Tuesday, July 11, 2006

Mr. President, I need a job

As Wikipedia slowly and inexorably advances to become a viable resource, new uses for wikis are already evolving. The unfunny uncyclopedia is a demonstration that comedy is too specific and quirky to be susceptible to a wiki hive-mind (while the best parts of "The Show's" experiment in wikicomedia openly simulate Ze Frank's voice and content), but wikis have proven quite successful for coordinating small-scale pot-lucks and charitable drives. It is still too early to think about a wiki-style participatory democracy, but can wikis be used for bigger things?
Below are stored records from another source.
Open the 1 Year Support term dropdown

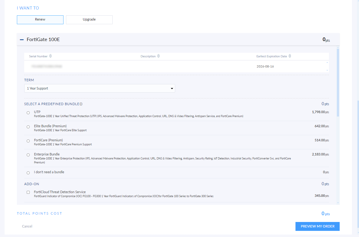pyautogui.click(x=99, y=88)
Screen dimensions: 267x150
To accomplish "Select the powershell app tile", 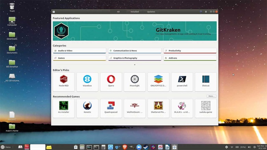I will (x=182, y=82).
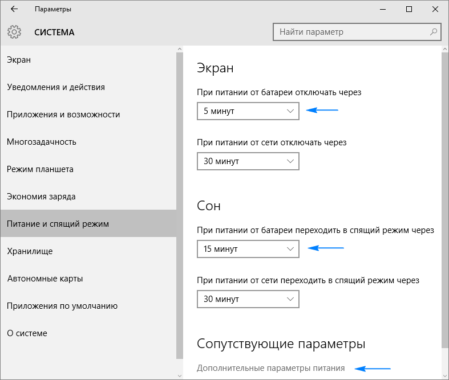
Task: Minimize the Параметры window
Action: coord(382,10)
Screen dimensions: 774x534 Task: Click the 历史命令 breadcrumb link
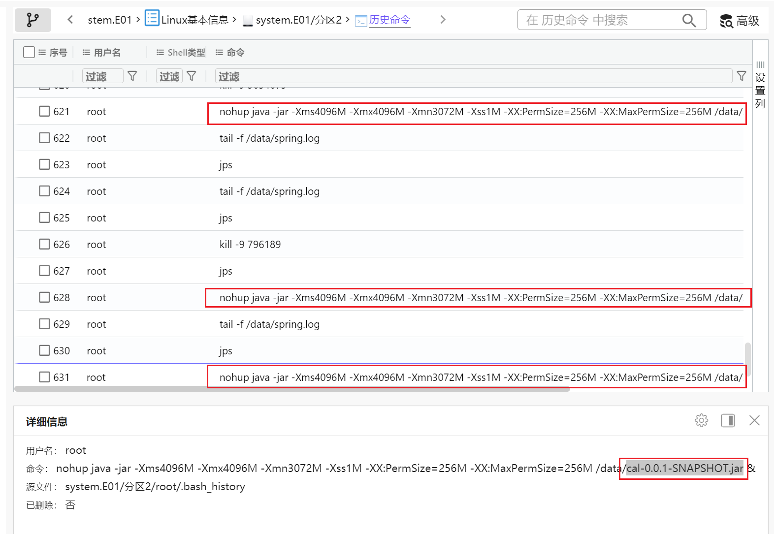[x=389, y=20]
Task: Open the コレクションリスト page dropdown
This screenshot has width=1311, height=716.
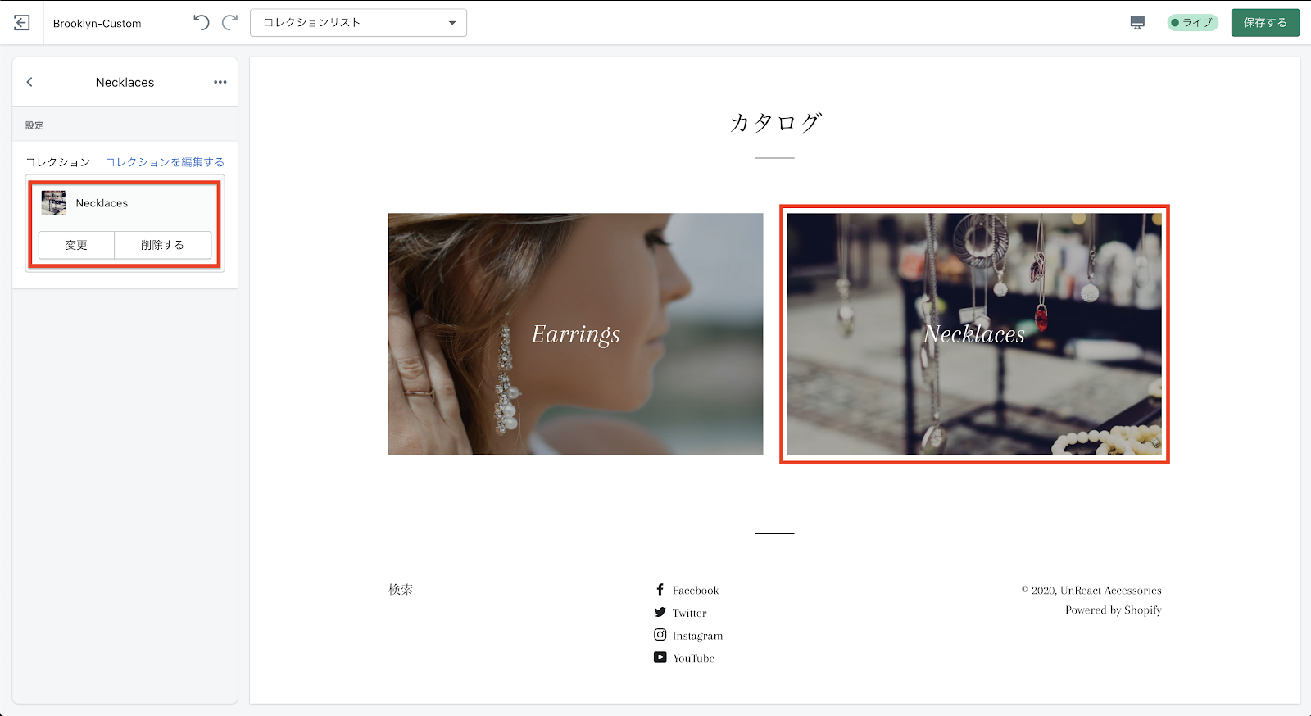Action: [358, 23]
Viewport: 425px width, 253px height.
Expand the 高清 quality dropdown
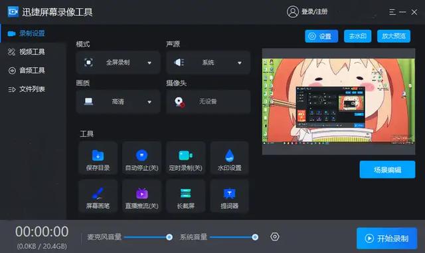(x=118, y=102)
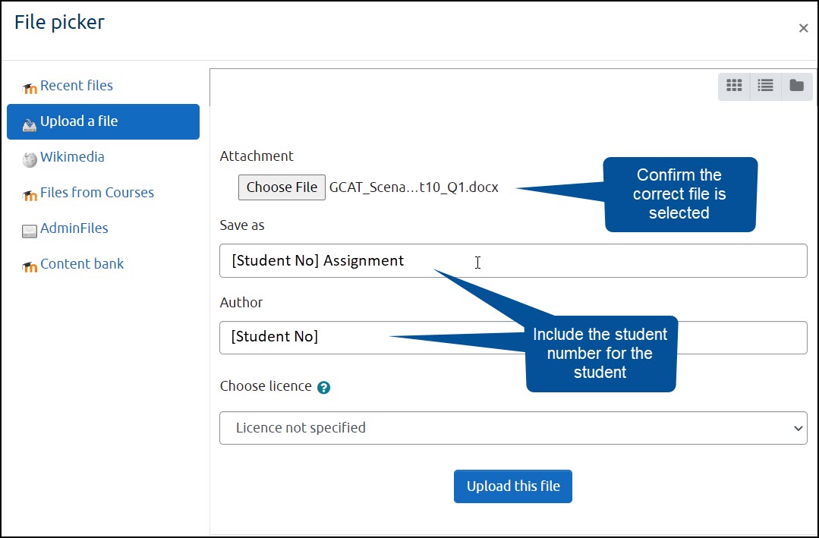819x538 pixels.
Task: Click the Upload this file button
Action: [x=512, y=486]
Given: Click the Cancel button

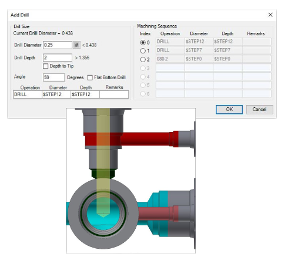Looking at the screenshot, I should pos(259,109).
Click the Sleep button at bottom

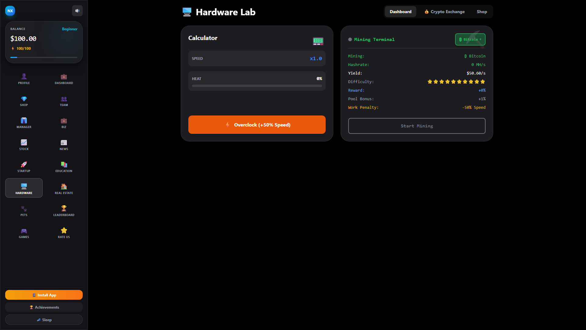[44, 320]
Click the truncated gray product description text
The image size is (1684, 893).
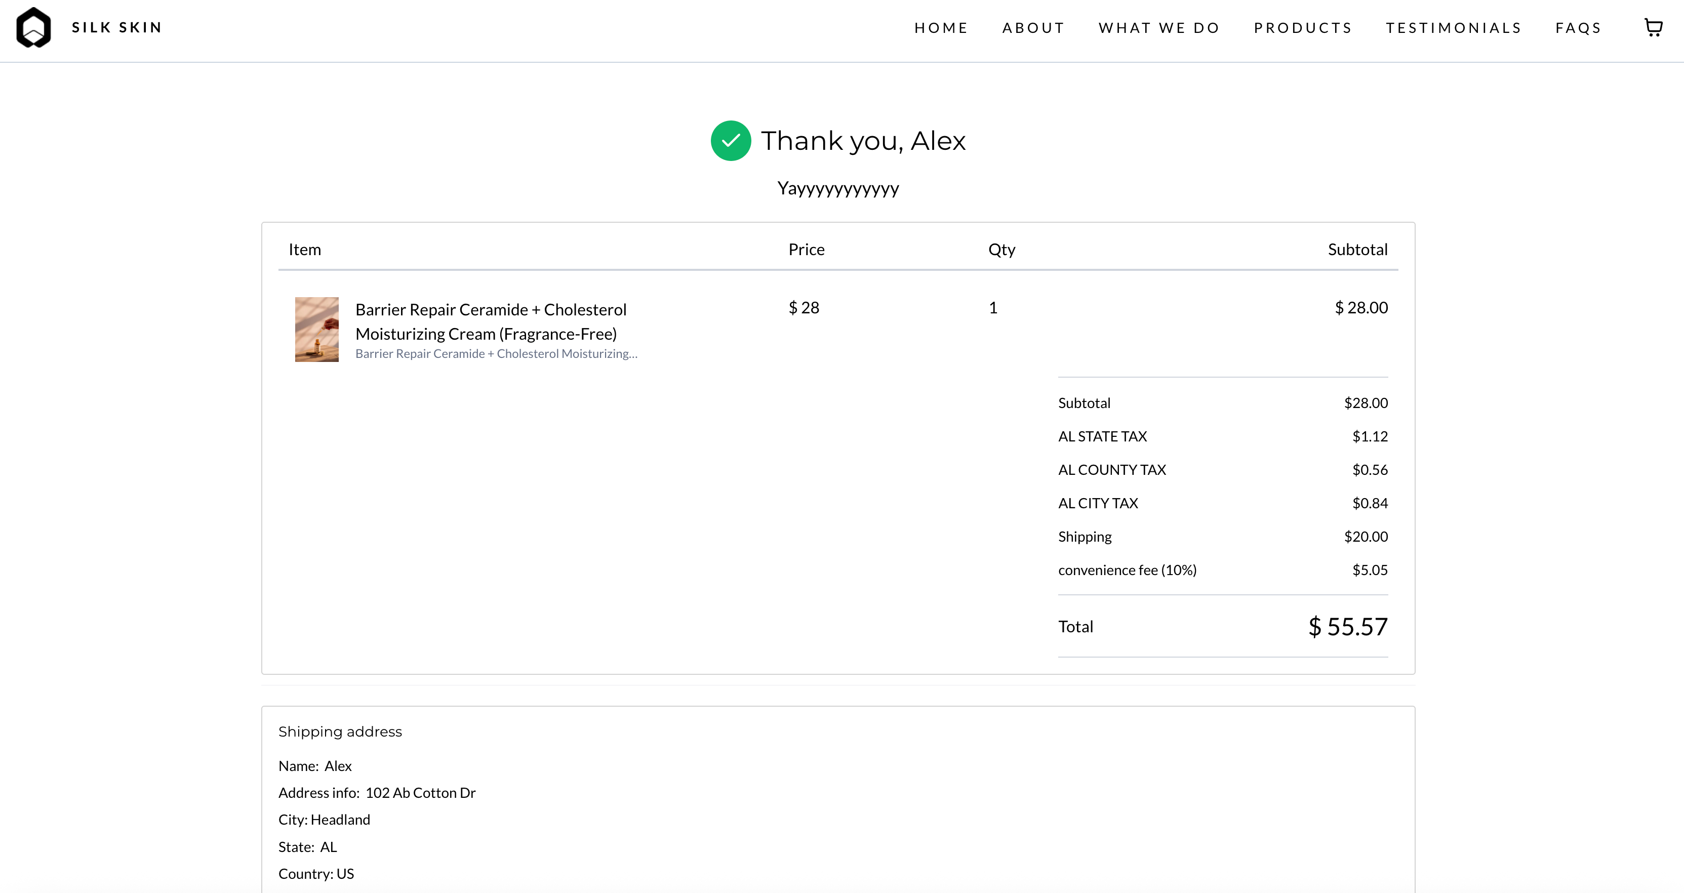[x=496, y=354]
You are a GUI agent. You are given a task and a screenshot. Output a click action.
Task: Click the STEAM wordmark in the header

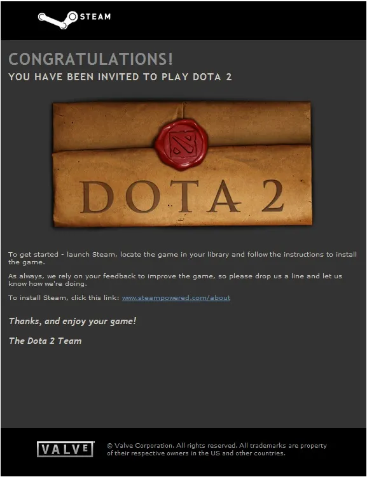tap(95, 17)
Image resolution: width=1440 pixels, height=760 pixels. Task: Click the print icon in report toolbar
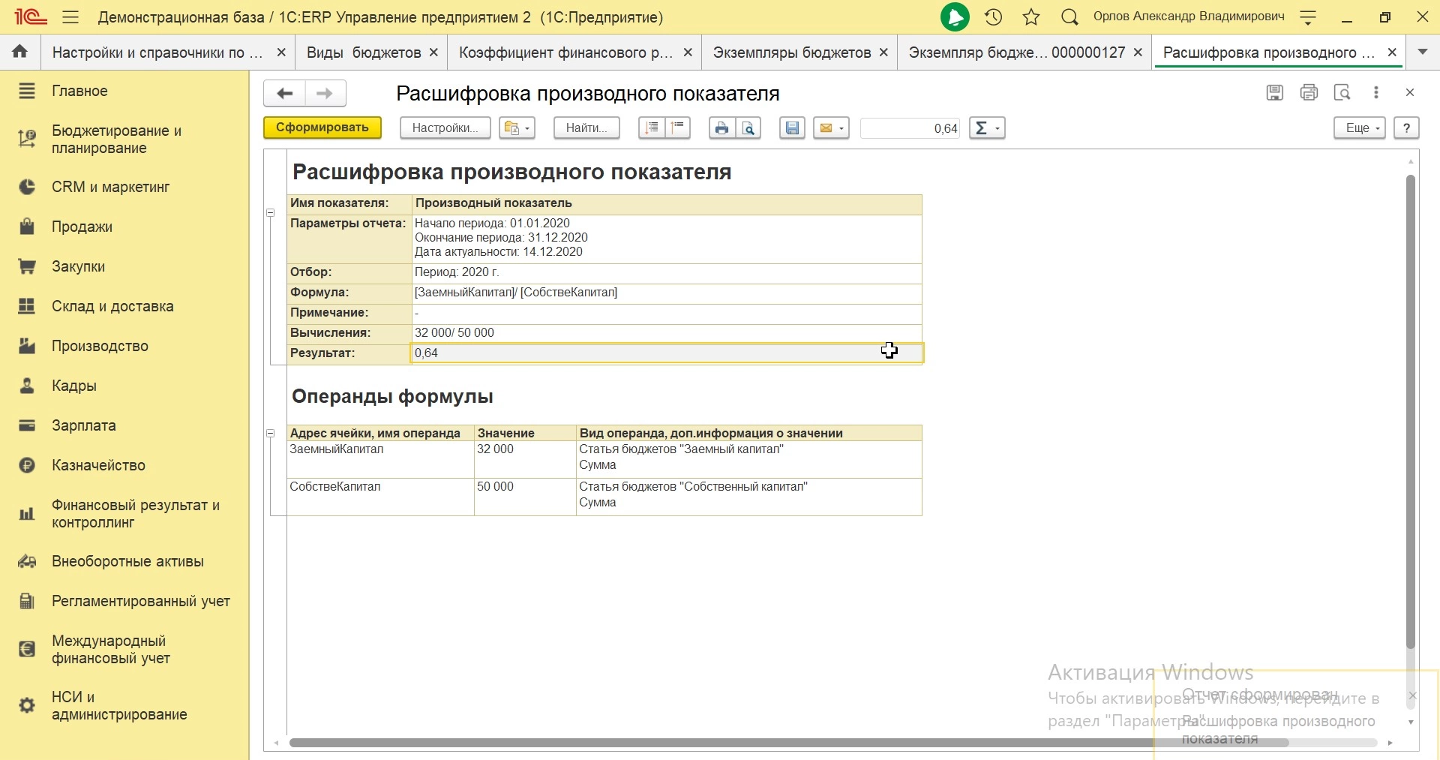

I am eagerly awaiting a success story from a wiki-style management structure and corporation. An ideal situation would let team members coordinate goals and assignments, and volunteer for tasks that are congenial to their temperaments. Following true herd-mentality, the wages and credit would be divided, hours in the office would be held constant (to avoid freeloaders) but ineffective people would be voted off the island. Management by wiki would make it easier for people to ask for help as they realize they are in over their heads, and holding wages constant would reduce politics. It should be more efficient, less expensive, and more pleasant for the people involved. Would wage-parity keep Pareto at bay, or would the 80/20 law assert itself in a particularly insidious way, with twenty percent of the team members would doing eighty per cent of the work?